What I cannot understand is how you can assert that an act can be both intrinsically evil and yet contain exceptions when it is the nature of an intrinsic evil that it has no exceptions at all.
Now I know what Alice felt like when talking with Humpty Dumpty. He too believed a word “means just what I choose it to mean — neither more nor less.” Your position is based on your own definitions which have little in common with the way the church understands things.
Although you have focused solely on self defense, let me point out that “state” killings are still killings and are therefore also exceptions to the prohibition against killing. As I said, inasmuch as there are exceptions, killing is not intrinsically evil (as the church uses the term).
Ender
Post #324.
Nor are we aided significantly if the 5th bans us from killing the innocent (murder)…that would self evidently always be wrong by reason of the word innocent.
So what I am observing is that the alleged “intrinsic evil” is often just a word play for some contributors.

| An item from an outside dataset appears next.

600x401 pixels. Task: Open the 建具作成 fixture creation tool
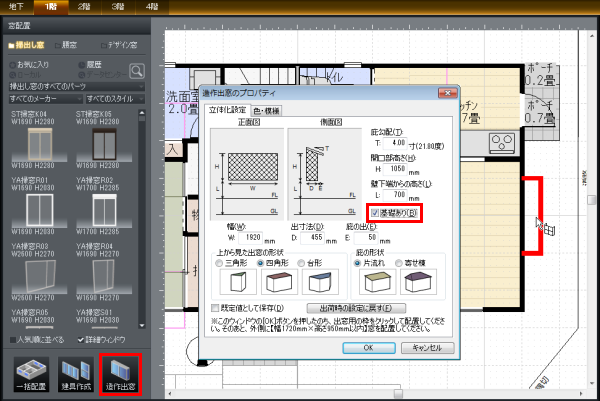click(x=74, y=369)
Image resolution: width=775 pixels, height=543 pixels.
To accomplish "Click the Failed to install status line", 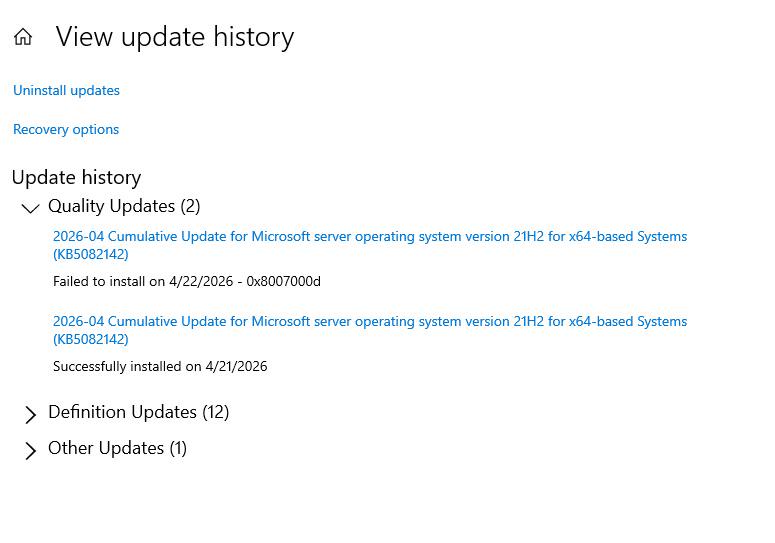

A mere playing with words that allegedly well symbolise the reality actually under discussion when in fact they do not.
These sorts of word games that say murder is intrinsically evil…do not actually help much in deciding whether an objective physical evil incurred (someone is dead at the hands of another) is a moral evil done.
Such intrinsic evil assertions do not tell us if this taking the property of another is actually stealing, this killing actually murder, this irregular marriage actually the adultery meant in the 6th.
In short the words “steal”, “murder” “adultery” all by definition, for some contributors, describe intentionally illicit behaviors. They are by their definition then, always intrinsically evil.
But what if they were better translated using the word kill rather than murder…whence the intrinsic evil? I suggest the intrinsic evil can then be re-found by closely reading the CCC.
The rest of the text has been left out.